Boris Johnson is giving too much ground to rebellious Tory MPs – and it’s hurting us all

When Boris Johnson bit the bullet and broke the Tory manifesto pledge on taxes to boost spending on the NHS and social care, allies hailed him as a bold and brave leader. Yet, he doesn’t deserve these labels.

To create political headroom for his national insurance rise, Johnson has handed a bagful of sweeteners to noisy, rebellious Tory MPs on two other issues – his Covid-19 winter plan and his proposals to reform the planning rules to ensure more housebuilding.

The goal of 300,000 new homes a year was once Johnson’s flavour of the month, vital for the economy and the prospects of young adults trying to get on the property ladder. But he has blinked amid a panic among Tory MPs in the south following the party’s defeat in the Chesham and Amersham by-election in June. Mandatory house-building targets for local authorities and a “zonal system” allowing homes to be built in some areas despite local objections will likely be diluted. It seems nimbyism has won – again.

On Covid, Johnson’s “Plan B” for the country to survive the winter will probably become his “Plan A”. Today a familiar divide between optimistic ministers and their more realistic advisers on the Scientific Advisory Group for Emergencies (Sage) has emerged, with the scientists warning that hospitalisations could rise from about 1,000 to between 2,000 and 7,000 a day by next month in England.

Johnson is not brave enough to learn the lesson of his fatal delay in implementing restrictions a year ago when he blocked Sage’s proposal for a circuit-breaker lockdown and ended up imposing a shutdown six weeks later. That is why Patrick Vallance, the chief scientific adviser, gave a barely coded warning to the politicians at Tuesday’s Downing Street press conference not to repeat the mistake, saying they should “go hard and go early” on restrictions if there is a surge in cases.

Despite about 130 deaths a day, and the grim potential for thousands more, these are rarely part of the public debate, so ministers feel under little pressure to act sooner rather than later. The planned relaxation of foreign travel restrictions is another bone for ravenous Tory backbenchers but is bound to result in more Covid cases.

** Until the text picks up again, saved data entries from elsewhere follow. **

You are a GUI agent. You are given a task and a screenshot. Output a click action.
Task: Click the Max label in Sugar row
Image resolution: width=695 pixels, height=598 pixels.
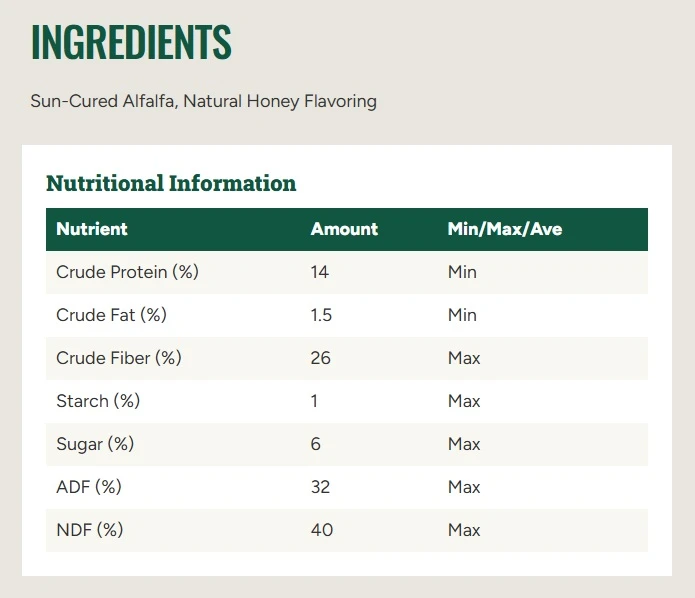[464, 444]
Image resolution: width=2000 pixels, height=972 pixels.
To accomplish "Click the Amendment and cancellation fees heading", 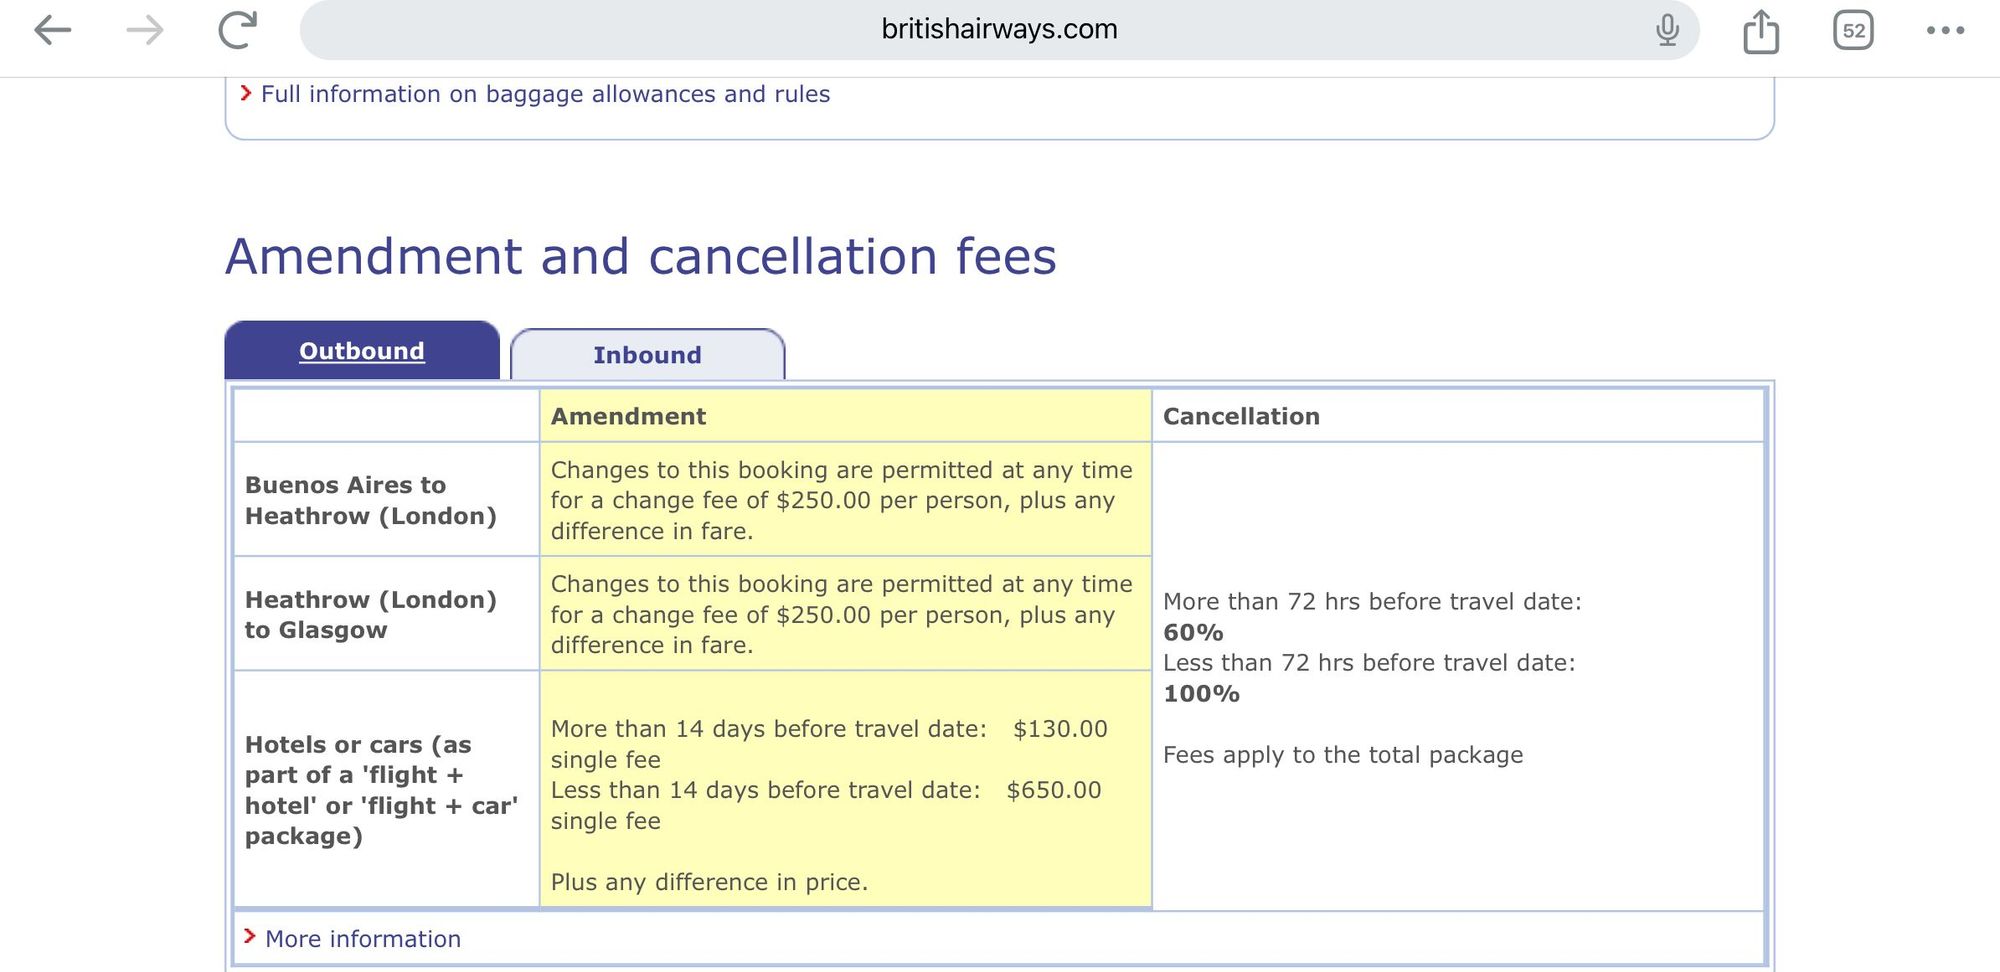I will point(641,256).
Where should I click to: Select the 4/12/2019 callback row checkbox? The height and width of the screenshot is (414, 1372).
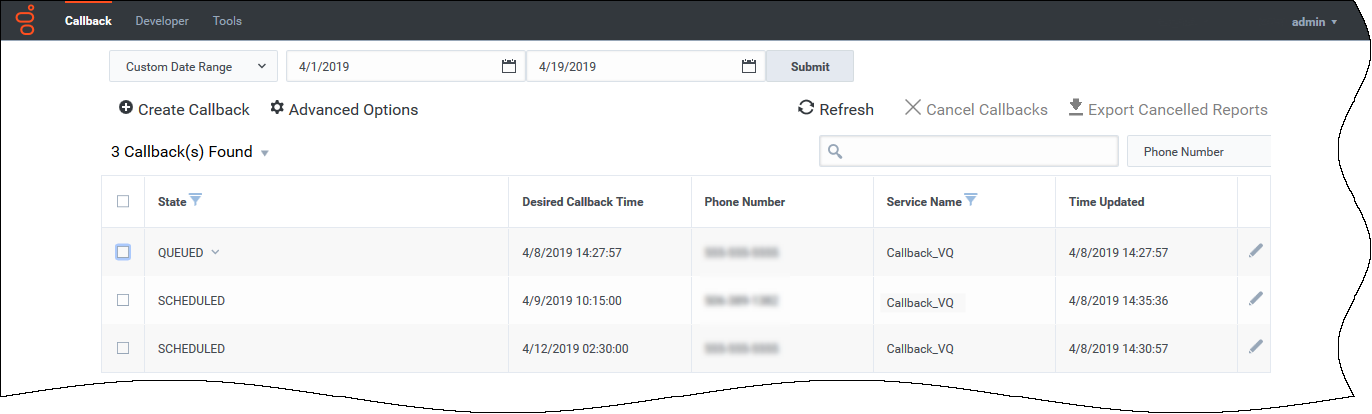tap(123, 348)
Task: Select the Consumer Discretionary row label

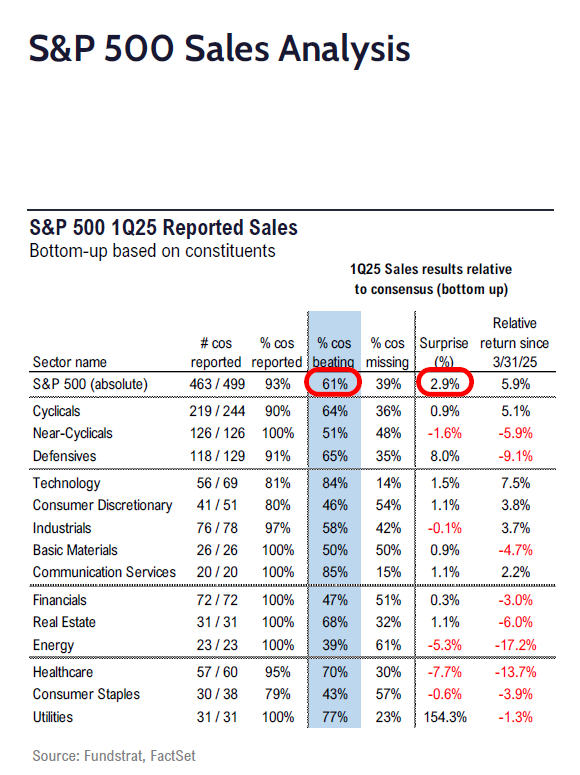Action: click(102, 505)
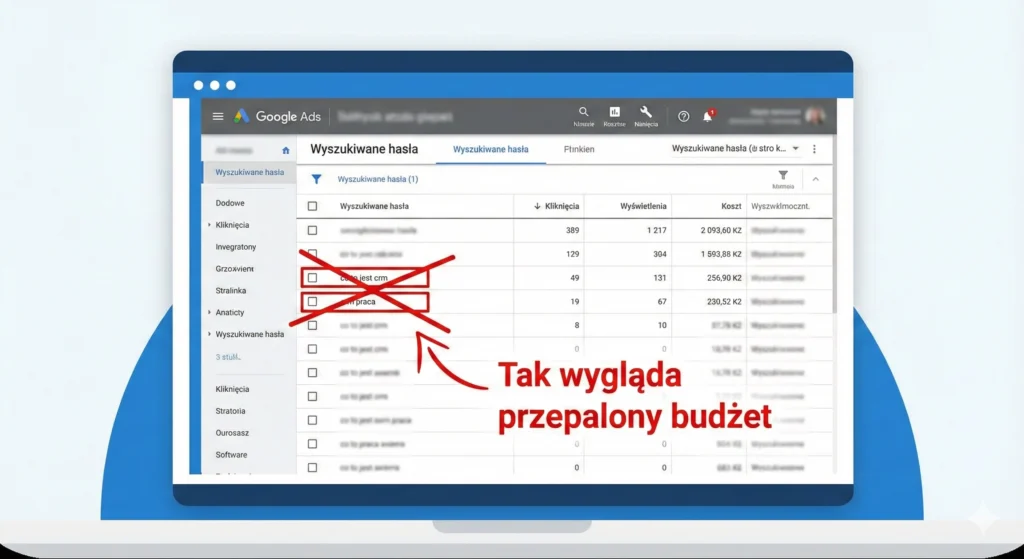Open the three-dot more options menu

click(814, 149)
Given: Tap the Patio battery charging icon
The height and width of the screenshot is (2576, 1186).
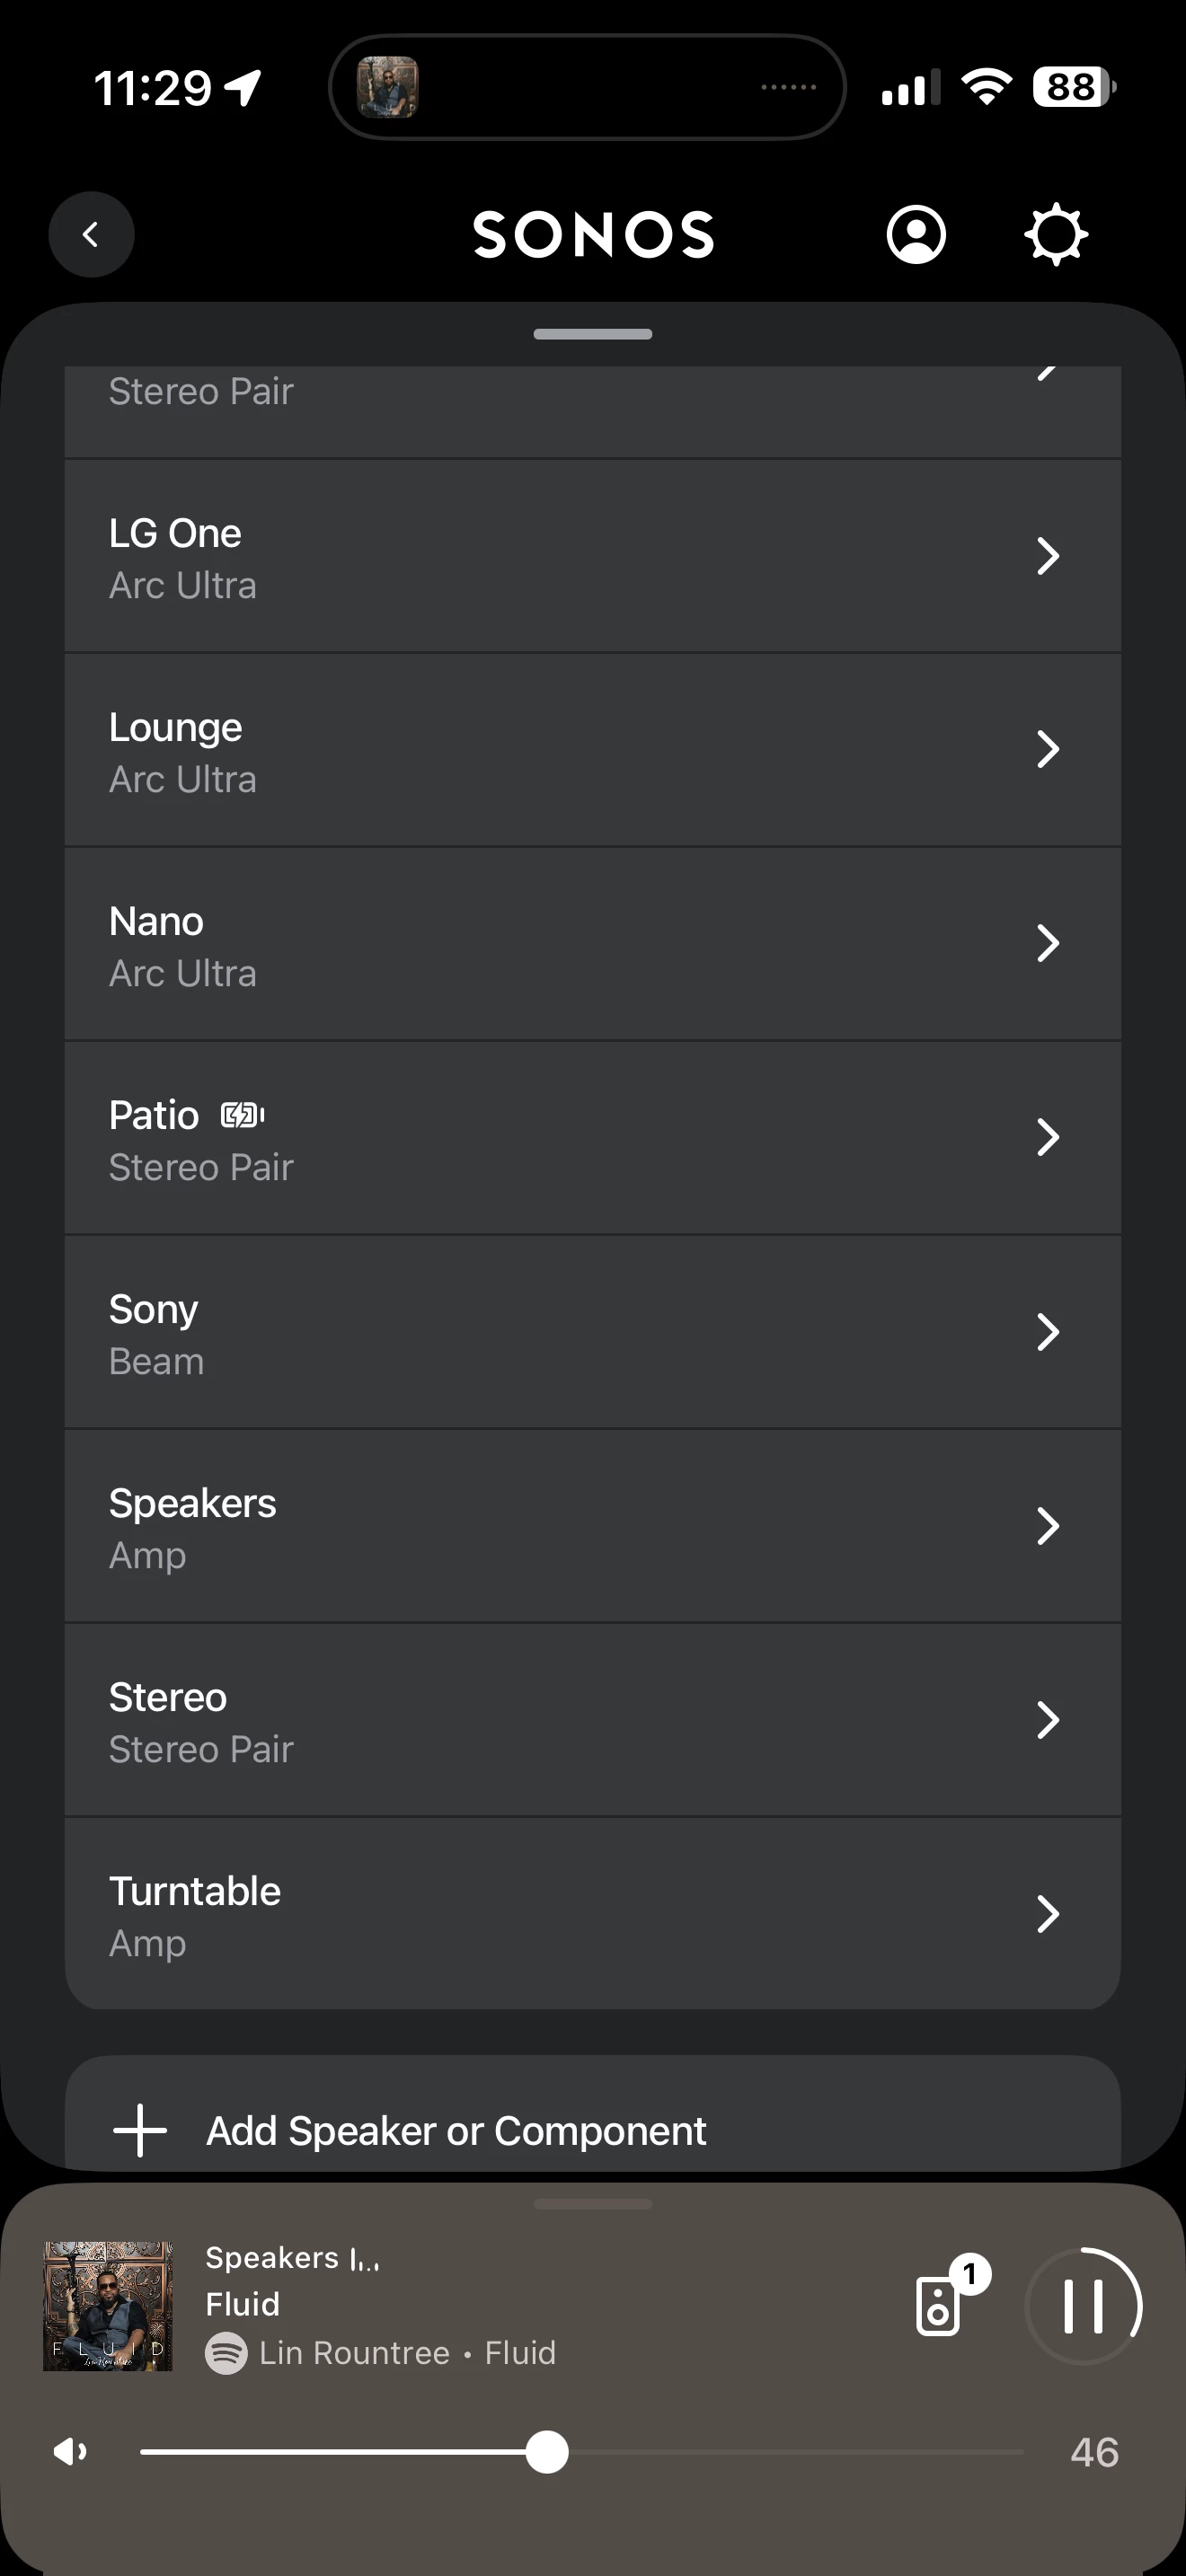Looking at the screenshot, I should (x=243, y=1115).
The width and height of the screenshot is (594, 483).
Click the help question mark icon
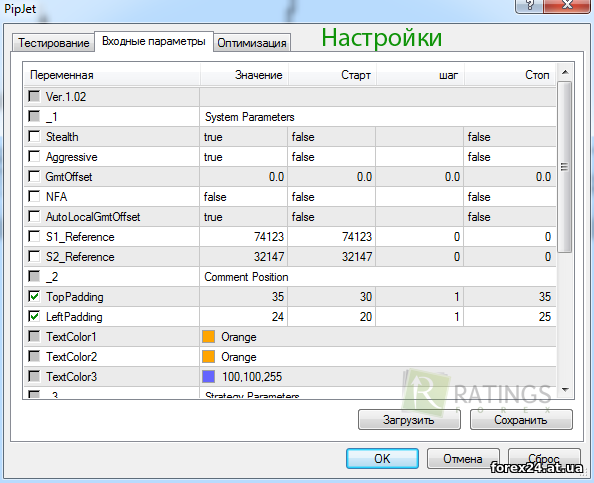(529, 5)
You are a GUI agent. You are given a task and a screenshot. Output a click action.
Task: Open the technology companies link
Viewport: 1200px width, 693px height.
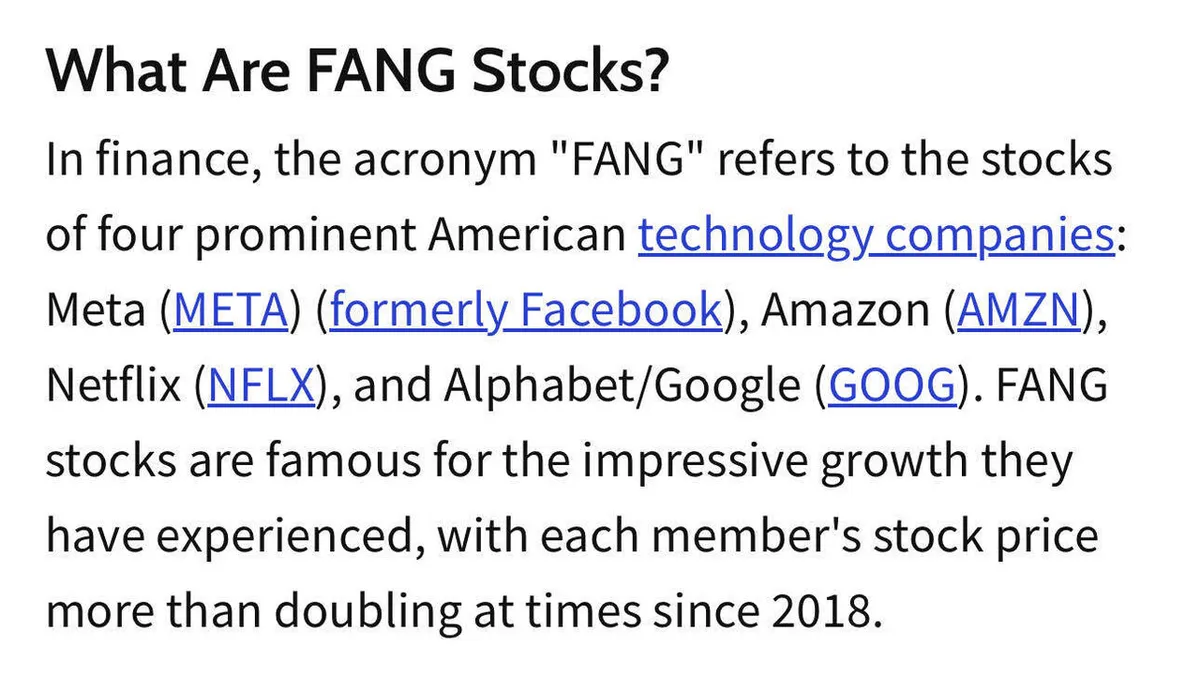point(875,236)
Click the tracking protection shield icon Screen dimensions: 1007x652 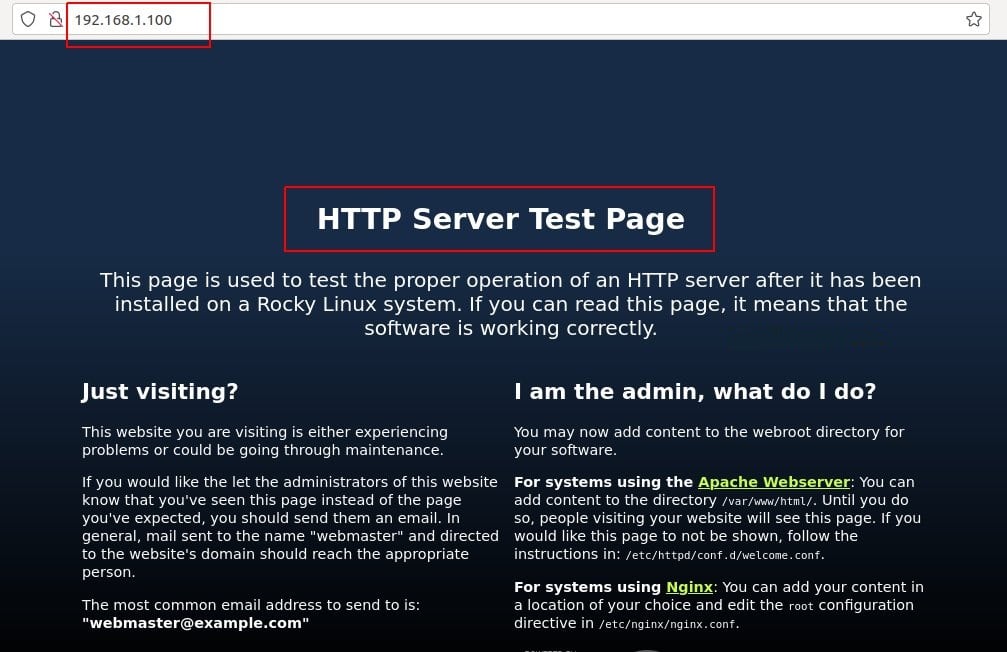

After conflicting and confusing signals on vaccine passports, Johnson sounded quite positive about their use in nightclubs and other crowded venues at the press conference. He said – note the use of the present tense – that passports are “an important part of our repertoire”. That was a different tone to Sajid Javid, the health secretary, who delighted Tory MPs on Sunday by announcing that such passports were not going ahead. As Johnson acknowledged, introducing passports could make the difference between businesses remaining open and closing. They should be brought in now.

However, Johnson is not bold enough to risk a Commons vote because of the opposition from about 40 Tory MPs. Procrastination, not bravely leading from the front, is the order of the day – until the passports become necessary, as they probably will. Another unstated reason for putting off the decision is next month’s Tory conference in Manchester, which libertarian MPs had threatened to boycott if passports were required; Johnson would have again been accused of “one rule for us” if they were not.

Other elements of “Plan B”, such as the compulsory wearing of masks and people being urged to work from home where possible, are very likely to be needed. European countries that have retained such restrictions have seen their case numbers fall recently; in the UK, they are rising. As the government’s winter plan admits: “There remains considerable uncertainty, and scenarios which place the NHS under extreme and unsustainable pressure remain plausible.”

The concessions to Tory MPs on Covid and housebuilding were designed to stave off a rebellion over the national insurance rise. Johnson judged he could not fight on too many fronts at once. Although the Bill implementing the tax increase was approved last night, 10 Tory MPs voted against and another 40 abstained – a sign of trouble ahead. Many Tories who backed the government did so with a heavy heart. There is a growing sense that the NHS will never “hand back” its lion’s share of the £36bn extra revenue over three years, so the new levy will have to rise again to fund the social care reforms. “We are on a slippery slope to ever-higher spending and taxes,” one former minister groaned.

Of course, politics is the art of the possible and all prime ministers want to keep their MPs onside. But it is also about strong leadership. Despite his huge majority of 80, Johnson acts as if it were 20, repeatedly allowing a tail of Tory MPs who shout loudest to wag the government dog. Strong leadership would have meant doing what the prime minister knows is right on Covid passports and the housing crisis. He didn’t.